Yikes, it is 2009, now six months since we left Ghana. Six months and five days and a lifetime to be exact. Since being back I’ve battled “adopted homesickness” occasionally using some of the same coping mechanisms I used in Ghana when we were missing Texas. Food & Music. Music was easy, there is so much Ghanaian Music on youtube; preparing authentic Ghanaian food was the challenge, that is until we discovered a store in Austin that carried Palm Oil. Palm Oil is that thick, red, sticky, pretty-bad-for-your-heart oil that is so tasty, and at the heart of much Ghanaian cooking. Without it, I could make Groundnut Stew, but with it, I can make almost anything.
For good luck, Southerners eat black eyed peas on New Years Day. Since Suzanne despises their taste, this tradition has always been an interesting challenge for me. I remember one year when we were we stayed with Suzanne’s grandmother in West Texas. She slow cooked her black eyed peas with a ham shank, and salted them heavily, serving them with corn bread. On that New Years Day, we arrived late, almost too late to have them on New Years Day. Since Suzanne was exhausted, she went straight off to bed, only for me to wake her close to midnight, and stuff three black eyed peas in her mouth. She was such a good sport.
So today it will be easier, we’re having a fusion dish, Southern Tradition, Ghanaian food. I’m disguising the black eyed peas as Red Red, and serving it with rice. So it will really just be Red, not Red Red, since we have no plantains to fry.

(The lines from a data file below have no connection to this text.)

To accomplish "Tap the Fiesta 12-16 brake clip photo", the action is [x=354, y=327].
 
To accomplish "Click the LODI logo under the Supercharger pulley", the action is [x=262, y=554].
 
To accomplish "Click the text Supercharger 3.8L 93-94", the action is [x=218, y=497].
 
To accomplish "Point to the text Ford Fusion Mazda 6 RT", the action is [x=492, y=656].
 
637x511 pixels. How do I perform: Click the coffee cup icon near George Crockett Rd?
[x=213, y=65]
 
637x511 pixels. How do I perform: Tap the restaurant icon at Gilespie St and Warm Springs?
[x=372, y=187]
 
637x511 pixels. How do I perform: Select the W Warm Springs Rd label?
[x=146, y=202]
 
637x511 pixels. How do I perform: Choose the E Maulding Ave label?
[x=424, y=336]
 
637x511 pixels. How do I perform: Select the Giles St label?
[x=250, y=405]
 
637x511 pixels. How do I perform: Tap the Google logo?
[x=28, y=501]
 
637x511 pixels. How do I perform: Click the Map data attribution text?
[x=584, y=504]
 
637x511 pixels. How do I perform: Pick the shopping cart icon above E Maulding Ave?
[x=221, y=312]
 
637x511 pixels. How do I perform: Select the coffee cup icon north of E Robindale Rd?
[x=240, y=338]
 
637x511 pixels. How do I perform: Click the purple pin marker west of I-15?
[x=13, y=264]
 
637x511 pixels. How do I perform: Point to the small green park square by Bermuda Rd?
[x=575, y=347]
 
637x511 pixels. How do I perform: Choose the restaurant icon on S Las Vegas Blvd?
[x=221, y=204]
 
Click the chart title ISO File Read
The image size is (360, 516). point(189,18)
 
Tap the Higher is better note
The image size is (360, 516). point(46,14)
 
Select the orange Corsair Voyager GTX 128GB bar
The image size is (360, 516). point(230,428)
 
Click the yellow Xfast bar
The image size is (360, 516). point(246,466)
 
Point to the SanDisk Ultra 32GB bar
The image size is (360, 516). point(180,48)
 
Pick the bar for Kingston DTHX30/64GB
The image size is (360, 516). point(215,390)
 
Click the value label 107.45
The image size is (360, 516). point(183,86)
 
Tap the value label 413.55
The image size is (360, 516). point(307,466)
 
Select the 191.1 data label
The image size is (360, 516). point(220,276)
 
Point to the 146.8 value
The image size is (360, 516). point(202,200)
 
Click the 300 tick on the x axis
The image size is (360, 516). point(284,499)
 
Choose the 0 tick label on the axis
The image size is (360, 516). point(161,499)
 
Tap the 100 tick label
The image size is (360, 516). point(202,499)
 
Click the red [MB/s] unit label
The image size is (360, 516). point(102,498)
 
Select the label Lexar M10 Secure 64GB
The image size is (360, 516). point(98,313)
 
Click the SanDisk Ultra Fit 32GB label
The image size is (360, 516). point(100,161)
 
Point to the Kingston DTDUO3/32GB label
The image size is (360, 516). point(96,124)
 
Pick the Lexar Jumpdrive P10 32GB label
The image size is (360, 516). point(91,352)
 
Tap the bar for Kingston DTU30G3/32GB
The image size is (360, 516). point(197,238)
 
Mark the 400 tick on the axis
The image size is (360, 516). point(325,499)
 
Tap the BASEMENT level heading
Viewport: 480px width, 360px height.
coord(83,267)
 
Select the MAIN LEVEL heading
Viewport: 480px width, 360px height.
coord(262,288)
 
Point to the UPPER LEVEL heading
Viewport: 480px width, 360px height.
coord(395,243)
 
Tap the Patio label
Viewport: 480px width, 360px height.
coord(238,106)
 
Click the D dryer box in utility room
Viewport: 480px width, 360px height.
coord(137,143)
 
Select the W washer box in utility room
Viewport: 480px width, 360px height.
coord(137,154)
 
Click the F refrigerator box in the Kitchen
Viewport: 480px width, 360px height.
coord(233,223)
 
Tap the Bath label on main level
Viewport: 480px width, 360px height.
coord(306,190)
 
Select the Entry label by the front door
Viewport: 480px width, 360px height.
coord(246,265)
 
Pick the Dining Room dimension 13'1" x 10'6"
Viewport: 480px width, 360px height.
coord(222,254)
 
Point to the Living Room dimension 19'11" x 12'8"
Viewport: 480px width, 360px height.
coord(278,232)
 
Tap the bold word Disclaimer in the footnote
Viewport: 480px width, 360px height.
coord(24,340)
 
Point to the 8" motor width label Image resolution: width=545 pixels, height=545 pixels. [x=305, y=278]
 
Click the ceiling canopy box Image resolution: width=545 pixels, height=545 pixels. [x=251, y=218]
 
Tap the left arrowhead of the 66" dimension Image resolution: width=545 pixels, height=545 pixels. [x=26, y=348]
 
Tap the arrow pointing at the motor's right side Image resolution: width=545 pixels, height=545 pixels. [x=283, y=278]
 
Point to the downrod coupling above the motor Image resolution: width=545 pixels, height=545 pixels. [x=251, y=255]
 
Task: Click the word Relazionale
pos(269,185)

Black Eyed Peas & Red Palm Oil (Red Red)
Cook the Black Eyed Peas
1 to 1.5 lbs black eye peas, dried.
A large pot of water
One onion, with the skin removed, but scored on both ends with a cross to hold them together.
Cook until peas are soft, adding water if necessary. Keep covered. When cooked, remove onion and discard.
Prepare the Palm Oil
1 to 1.5 cup red palm oil
Half an onion, sliced in quarter moons
1 clove garlic, thin sliced
2 inches of ginger root, cut half lengthways
Combine oil, onion slices, sliced garlic, and ginger in oil and cook over low heat until the onions are dark brown, but not burnt. This may take 30 minutes. Don’t use too high heat as it burns the flavor of the palm oil. Strain to remove onions, garlic and ginger root. The dark onions/garlic are not used in Red Red, but I keep them in a jar in the fridge to add an interesting flavor to cooking.
Prepare the Tomatoes
1 12oz can of whole tomatoes
1 fresh jalapeño
Half an onion.
Combine and shred in a blender until uniform texture, but not puréed. After palm oil from above has been strained, add tomato mixture to hot oil and again cook over low heat until the tomatoes release their moisture, and it cooks off and pan no longer sizzles when stired.
Right before Serving – reheat cooked black-eyed peas, and oil/tomato mixture and combine black-eyed peas and oil right before serving. Ideally, this dish would be served with fried plantains, but today we’ll be serving it as “beans and rice,” a south of the boarder staple.
OK – so it’s a little ironic that we’re serving a Ghanaian dish to our son, Fox, who is back from Ghana for Christmas break, but hey its New Years Day and Fox was a good sport.